6. Employee pricing commercials

7. Librals protesting the war on terrorism and sympatizing with how the american government is treating the terrorist as POWs.

8. Mitt Romney is he or is he not running for president. (Fullfill you obligation as Governor Of Assachusetts first)

9. Mothers and fathers fighting over their kids sporting events (When thier kids get a multimillion dollar contract for playing sports then we can talk)

10. Celebraties speaking political veiws and opinions about subjects they know nothing about (Hey Alex Baldwin you said you were going to leave the country if president Bush was elected He has been elected twice and you are still here???)


----------



## cj3441 (Oct 14, 2004)

1. Being asked for and then explaining directions to someone only to be asked if there is a better way than the one you just gave them.

2. The need for people to stop at any scene where there are blue lights to ask "what's going on?"

3. Newspaper quotes when a known gang member is killed and an aunt says the deceased was " a great kid/father/, who brought smiles to everone's face and lit up a room etc.."

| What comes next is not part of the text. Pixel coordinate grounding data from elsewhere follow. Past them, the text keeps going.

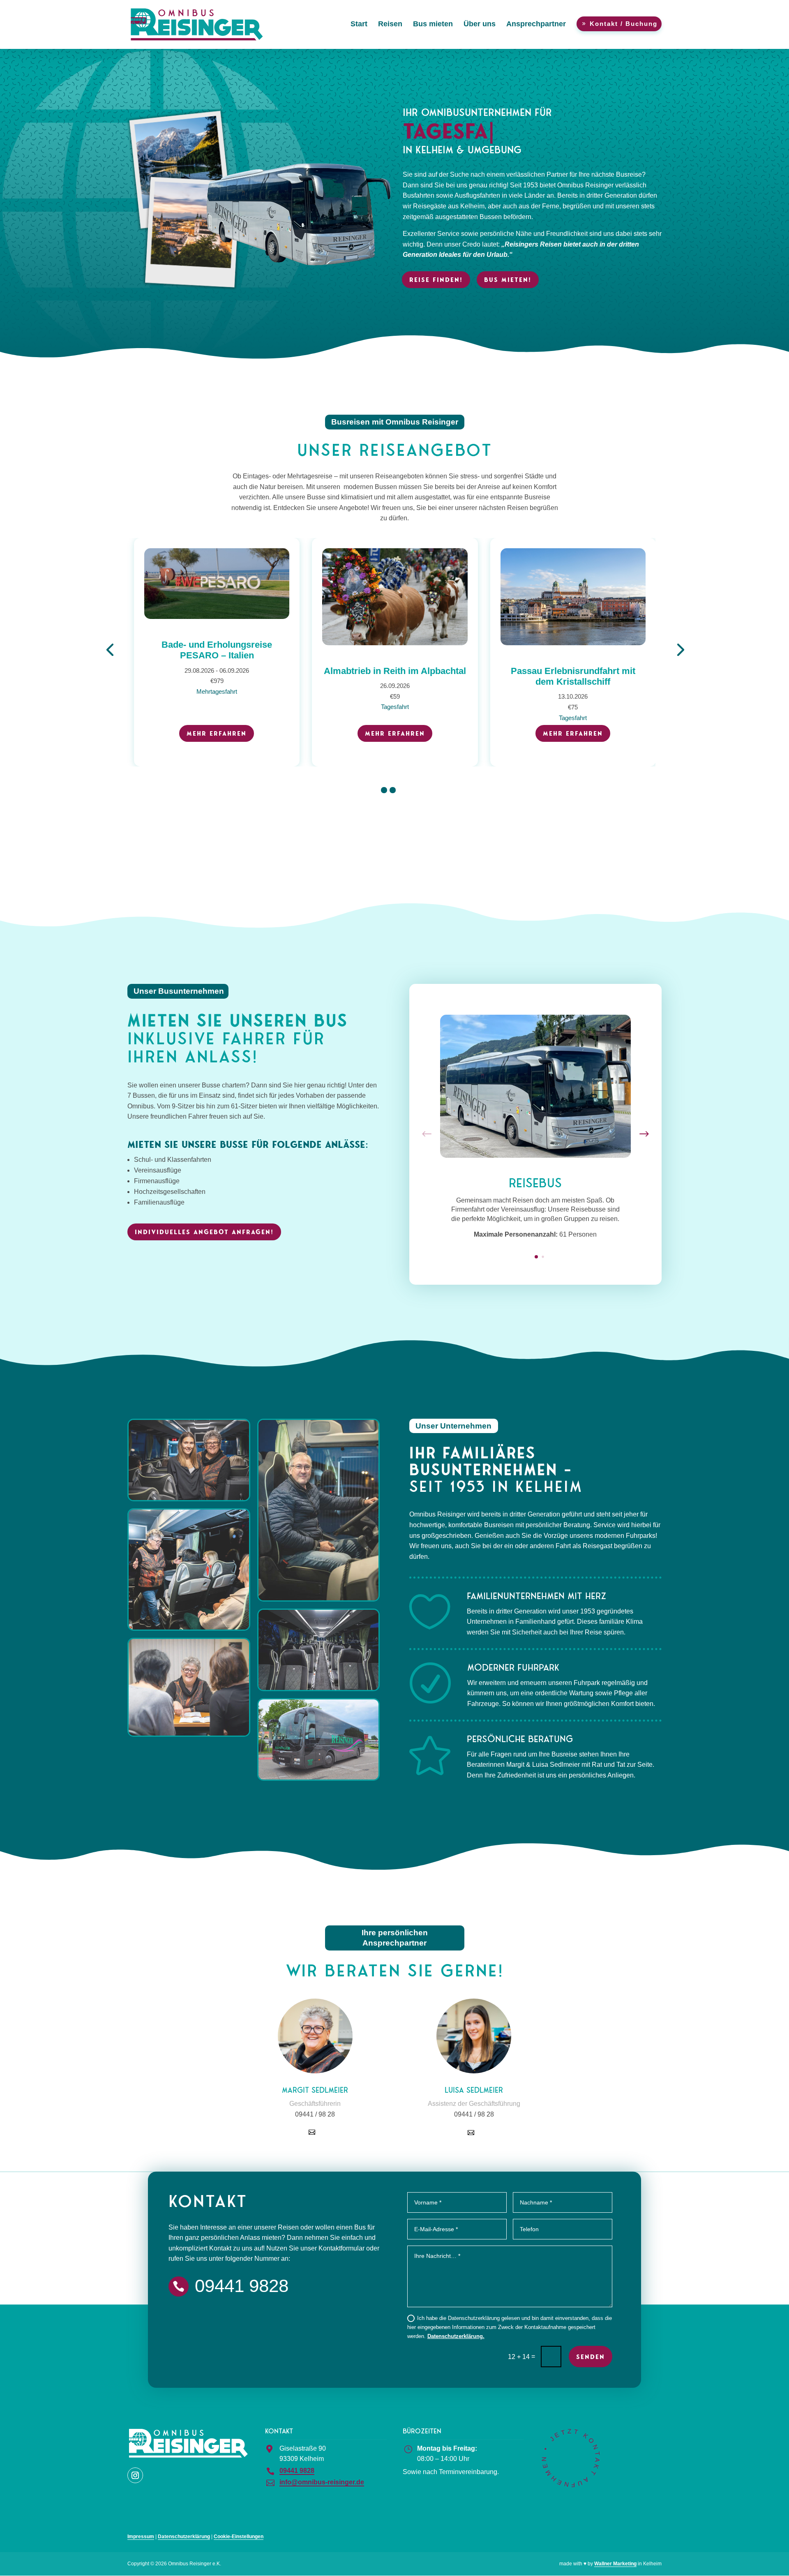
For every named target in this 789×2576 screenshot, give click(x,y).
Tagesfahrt (217, 706)
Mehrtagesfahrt (572, 706)
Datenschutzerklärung (184, 2536)
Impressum (140, 2536)
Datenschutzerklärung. (455, 2336)
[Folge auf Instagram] (135, 2475)
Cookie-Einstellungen (238, 2536)
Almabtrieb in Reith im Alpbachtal (216, 671)
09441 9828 (296, 2470)
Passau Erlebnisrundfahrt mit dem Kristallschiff (394, 676)
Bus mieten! (507, 280)
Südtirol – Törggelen (573, 671)
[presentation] (110, 649)
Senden (590, 2357)
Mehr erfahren (217, 733)
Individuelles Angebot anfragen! (204, 1232)
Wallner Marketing (615, 2564)
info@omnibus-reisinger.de (321, 2482)
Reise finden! (436, 280)
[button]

4. Section 8 housing (hmmm so let me get this straight if I do nothing and don't work I get to live for free?!)

5. Seeing my life flash in front of my eyes as the soccer mom with a Tahoe or Denali nearly kills me trying to switch lanes!


----------



## stm4710 (Jul 6, 2004)

1. Sales tax.
2. The goverment forceing you to buy a private companys product......IE auto insurance. New Hampshire hasnt seemed to fall in to the Abyss yet. :roll: 
3. The way public education is tanking buy catering to standerdized testing crap and being so toucy feely and makeing sure a teenage girl knows how to put a condom on despite the fact she cant add. 
4. Mass. OEMS
5. Officers that get there jobs buy being political hacks, not by qualifications or credentials. :evil:


----------



## MVS (Jul 2, 2003)

1. Civil Service

2. Girls that don't go commando.

3. People who fail to pull right when I'm going to a call.

4. People who pound their hands on tables like 4 year olds.

5. Brining your wife on a Booze cruise with tons of chics that are all drunk :sad:

6. Animal beaters. And yes Mr. C, Cats are animals too.

7. I also hate people that get into the passing/fast lane and drive slower than everyone else. There should be a legal exception to run them off the road.

8. The fan next to me blowing papers around.. arrggh!!

9. I don't like it when co-workers like to point large guns at me with the laser sight dot on my forehead.

10. People that don't tell me where the fucking boat is when I ask.


----------



## BlackOps (Dec 29, 2004)

RPD931......

Just to set the record straight...... cats are NOT animals, merely large rat-like critters that should be abolished from this wonderful planet we inhabit. 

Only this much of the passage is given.